では、その利用のされ方についてはどうでしょうか。残念ながらこの十年で財務諸表データの使い方について、大幅な効率化は見られなかったといっても良いでしょう。財務諸表分析を行う際、他企業との比較、時系列比較を行うためには複数の財務諸表を見る必要が出てきます。ある程度大規模な分析を行うためには、会計データを表計算ソフト等に一覧表の形で入力することが必要となるでしょう。しかしながらこの作業は、財務諸表の入手が容易になった現在においても手作業で行わなければなりません。例えば、貸借対照表の「現金預金 100百万円(=1億円)」という項目を表計算ソフトへコピー&ペーストする場合、当該項目を探し出して、項目名と金額の両者についてコピーまたは入力を行う必要があります。これを全項目について手作業で行うのは非効率ですし、入力ミスも避けられません。しかしながら、画像ではなく文字情報が画面上では出力されているのに、それを再度手入力するのはおかしな話です。一部の企業では財務諸表のデータを表計算ソフトで利用可能な形式でも公表しており、これを利用すれば期間比較は大幅に楽になるでしょう。ただし、このようなデータは企業毎に異なる様式で公表されるのが常であり、企業間比較を行う場合には、何らかの修正作業が不可欠です。

この原因は、かかるところ財務諸表のデータ形式が統一化されていないところ、さらに言えばPDF文書等の形で公表されている財務諸表が、それを読む人間にしか意味が分からない文字と数字との羅列でしかないところにあります。逆に言えば、勘定科目と金額に意味を持たせられれば、財務諸表データを変換することなく分析等に利用することが容易になるのです。このような、コンピュータが理解可能な形式で、意味を伴った財務諸表データのための国際標準として、XBRL(eXtensible Business Reporting Language)が公表され、実際に多くの人や企業に利用されるようになってきました。

XBRLは直訳すると「拡張可能な財務報告言語」であり、それだけではよく分かりません。

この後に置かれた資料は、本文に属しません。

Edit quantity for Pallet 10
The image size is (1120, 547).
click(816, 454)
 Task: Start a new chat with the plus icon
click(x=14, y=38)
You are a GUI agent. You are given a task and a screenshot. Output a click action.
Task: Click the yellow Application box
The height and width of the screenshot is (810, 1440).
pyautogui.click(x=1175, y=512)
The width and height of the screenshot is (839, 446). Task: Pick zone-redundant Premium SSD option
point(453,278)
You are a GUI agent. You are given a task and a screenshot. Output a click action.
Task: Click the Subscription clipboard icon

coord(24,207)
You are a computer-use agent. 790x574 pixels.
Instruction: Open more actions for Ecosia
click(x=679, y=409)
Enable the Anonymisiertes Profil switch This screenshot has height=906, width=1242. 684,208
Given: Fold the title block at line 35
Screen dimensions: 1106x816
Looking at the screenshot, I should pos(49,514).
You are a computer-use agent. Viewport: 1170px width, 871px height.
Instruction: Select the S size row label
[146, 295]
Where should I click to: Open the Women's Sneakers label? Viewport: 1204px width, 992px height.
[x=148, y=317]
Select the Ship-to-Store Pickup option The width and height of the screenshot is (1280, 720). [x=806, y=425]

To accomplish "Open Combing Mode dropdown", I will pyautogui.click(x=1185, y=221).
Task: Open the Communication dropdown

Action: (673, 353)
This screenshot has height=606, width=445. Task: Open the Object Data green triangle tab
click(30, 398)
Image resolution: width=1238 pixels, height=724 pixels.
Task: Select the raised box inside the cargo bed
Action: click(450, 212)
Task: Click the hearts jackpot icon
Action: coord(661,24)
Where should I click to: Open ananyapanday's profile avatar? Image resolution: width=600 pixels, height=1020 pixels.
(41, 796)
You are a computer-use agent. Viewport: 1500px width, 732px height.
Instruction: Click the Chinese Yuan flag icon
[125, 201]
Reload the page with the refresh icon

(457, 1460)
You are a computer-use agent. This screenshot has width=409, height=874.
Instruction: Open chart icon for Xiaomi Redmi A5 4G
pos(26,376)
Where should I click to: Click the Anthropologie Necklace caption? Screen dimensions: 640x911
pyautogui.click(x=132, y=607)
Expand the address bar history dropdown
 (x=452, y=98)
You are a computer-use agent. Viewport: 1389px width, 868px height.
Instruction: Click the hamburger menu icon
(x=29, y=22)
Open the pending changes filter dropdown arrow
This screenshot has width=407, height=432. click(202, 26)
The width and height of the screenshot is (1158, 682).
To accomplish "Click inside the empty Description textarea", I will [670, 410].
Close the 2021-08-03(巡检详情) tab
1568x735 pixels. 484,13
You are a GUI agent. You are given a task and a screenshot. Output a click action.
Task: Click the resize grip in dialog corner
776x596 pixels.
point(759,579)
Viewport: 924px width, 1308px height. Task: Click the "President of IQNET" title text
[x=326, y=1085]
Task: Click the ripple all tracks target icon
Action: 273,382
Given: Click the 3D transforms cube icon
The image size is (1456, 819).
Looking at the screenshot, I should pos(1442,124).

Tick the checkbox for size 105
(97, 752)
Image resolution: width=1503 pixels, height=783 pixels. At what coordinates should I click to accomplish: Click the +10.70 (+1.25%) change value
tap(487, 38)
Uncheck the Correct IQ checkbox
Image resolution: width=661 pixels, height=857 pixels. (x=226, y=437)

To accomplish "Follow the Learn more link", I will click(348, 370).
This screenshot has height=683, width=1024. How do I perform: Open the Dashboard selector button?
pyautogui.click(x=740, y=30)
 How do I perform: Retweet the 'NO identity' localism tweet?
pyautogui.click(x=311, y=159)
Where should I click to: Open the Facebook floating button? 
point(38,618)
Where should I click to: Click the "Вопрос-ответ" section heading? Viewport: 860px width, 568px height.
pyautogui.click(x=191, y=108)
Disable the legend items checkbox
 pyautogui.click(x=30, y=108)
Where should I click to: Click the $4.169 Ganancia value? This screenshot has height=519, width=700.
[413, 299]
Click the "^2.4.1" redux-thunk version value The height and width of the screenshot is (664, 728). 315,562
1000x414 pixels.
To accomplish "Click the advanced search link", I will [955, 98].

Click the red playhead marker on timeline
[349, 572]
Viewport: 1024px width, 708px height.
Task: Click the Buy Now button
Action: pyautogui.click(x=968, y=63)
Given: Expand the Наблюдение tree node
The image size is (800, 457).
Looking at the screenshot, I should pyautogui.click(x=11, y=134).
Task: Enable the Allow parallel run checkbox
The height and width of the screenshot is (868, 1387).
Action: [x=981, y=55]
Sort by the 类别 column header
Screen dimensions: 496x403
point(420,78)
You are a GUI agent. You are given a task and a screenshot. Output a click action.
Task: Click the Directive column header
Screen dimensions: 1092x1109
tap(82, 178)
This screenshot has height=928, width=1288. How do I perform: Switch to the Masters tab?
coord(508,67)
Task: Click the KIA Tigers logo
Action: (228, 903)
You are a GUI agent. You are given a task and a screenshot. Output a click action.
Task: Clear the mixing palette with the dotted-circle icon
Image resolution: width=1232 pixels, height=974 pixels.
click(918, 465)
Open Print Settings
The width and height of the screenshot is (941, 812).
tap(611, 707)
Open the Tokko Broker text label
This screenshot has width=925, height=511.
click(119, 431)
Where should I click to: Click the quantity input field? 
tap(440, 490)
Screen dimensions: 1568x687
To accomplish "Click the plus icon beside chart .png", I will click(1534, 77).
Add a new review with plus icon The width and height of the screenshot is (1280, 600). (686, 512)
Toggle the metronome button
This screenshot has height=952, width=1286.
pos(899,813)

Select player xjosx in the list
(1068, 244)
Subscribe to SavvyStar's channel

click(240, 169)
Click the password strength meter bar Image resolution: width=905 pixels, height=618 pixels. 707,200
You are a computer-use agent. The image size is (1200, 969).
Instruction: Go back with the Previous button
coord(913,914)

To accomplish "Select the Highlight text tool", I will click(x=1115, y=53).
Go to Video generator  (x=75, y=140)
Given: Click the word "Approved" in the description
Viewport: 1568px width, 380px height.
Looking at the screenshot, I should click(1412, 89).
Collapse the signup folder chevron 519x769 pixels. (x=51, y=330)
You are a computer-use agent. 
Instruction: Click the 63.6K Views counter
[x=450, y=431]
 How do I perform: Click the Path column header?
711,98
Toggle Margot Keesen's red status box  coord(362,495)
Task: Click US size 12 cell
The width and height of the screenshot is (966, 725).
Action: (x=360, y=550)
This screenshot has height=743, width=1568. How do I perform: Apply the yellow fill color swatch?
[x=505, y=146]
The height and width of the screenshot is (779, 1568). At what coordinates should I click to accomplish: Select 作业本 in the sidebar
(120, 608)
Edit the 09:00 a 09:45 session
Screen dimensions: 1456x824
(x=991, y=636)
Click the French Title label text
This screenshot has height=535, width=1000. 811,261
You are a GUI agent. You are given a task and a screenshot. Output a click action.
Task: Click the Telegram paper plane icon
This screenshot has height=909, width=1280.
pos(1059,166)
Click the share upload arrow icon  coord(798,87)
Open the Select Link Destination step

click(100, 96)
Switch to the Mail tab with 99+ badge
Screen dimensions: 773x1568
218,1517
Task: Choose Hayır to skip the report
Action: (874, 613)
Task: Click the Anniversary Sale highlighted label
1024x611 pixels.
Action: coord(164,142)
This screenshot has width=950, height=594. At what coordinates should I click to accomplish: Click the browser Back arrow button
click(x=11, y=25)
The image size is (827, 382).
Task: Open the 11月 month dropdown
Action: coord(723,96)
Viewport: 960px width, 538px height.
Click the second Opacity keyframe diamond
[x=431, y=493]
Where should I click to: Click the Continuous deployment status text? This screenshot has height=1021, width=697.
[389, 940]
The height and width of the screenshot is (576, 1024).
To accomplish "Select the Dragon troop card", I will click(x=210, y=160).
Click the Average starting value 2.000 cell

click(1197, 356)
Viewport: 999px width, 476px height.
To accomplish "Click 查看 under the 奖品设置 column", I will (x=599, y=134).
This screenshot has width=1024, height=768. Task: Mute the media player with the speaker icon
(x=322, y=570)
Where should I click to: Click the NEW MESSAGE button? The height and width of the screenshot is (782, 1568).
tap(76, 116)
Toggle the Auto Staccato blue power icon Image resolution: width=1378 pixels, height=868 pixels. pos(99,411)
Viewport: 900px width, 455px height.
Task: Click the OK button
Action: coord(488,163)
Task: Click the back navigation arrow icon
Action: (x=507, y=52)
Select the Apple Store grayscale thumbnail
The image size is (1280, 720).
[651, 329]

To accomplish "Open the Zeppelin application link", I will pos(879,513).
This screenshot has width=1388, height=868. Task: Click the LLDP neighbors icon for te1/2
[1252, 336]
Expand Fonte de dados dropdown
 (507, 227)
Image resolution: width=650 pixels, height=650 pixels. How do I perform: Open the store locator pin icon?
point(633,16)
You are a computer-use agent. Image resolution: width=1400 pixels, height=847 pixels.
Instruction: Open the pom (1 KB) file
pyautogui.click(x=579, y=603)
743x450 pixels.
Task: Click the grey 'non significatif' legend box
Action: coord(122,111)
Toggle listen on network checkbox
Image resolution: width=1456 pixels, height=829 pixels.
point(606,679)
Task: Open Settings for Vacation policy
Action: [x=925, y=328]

勘の良い方だとお気づきかもしれませんが、これはコンピュータの世界で広く用いられているXMLをベースとした一つの実装形態です。XMLとは特定のソフトウェアやOSに依存しないでデータを表現する標準規格であり、コンピュータ言語を記述するためのマークアップ(タグ付け)言語です。利用目的に従ってタグに意味づけを行うと、XMLに基づく特定用途の言語が作成されます。例えば、インターネット上のサイト更新記録を記述するためにRSSが用いられる機会が増えていますが、これもXMLの実装の一つです。財務報告に特化したXML言語の実装がXBRLなのです。

XBRLは、XMLに基づいて作成されたXBRLの仕様と、その仕様に基づき各国の会計基準に合わせて作成された財務諸表の電子的なひな形(これを「タクソノミー」と言い、複数のファイルより構成されています)と、そのひな形の中に入る各企業の財務諸表の勘定科目と金額等の情報のリスト(これを「インスタンス」と言います)という三つの部分からなっています。仕様はタクソノミーの記述ルールを定め、タクソノミーはインスタンスの記述ルールを定めています。実際の財務諸表データはインスタンスに記述されるため、インスタンスのサイズは非常に小さくなります。複数のインスタンスを企業間・年度間で比較することも容易になるわけです。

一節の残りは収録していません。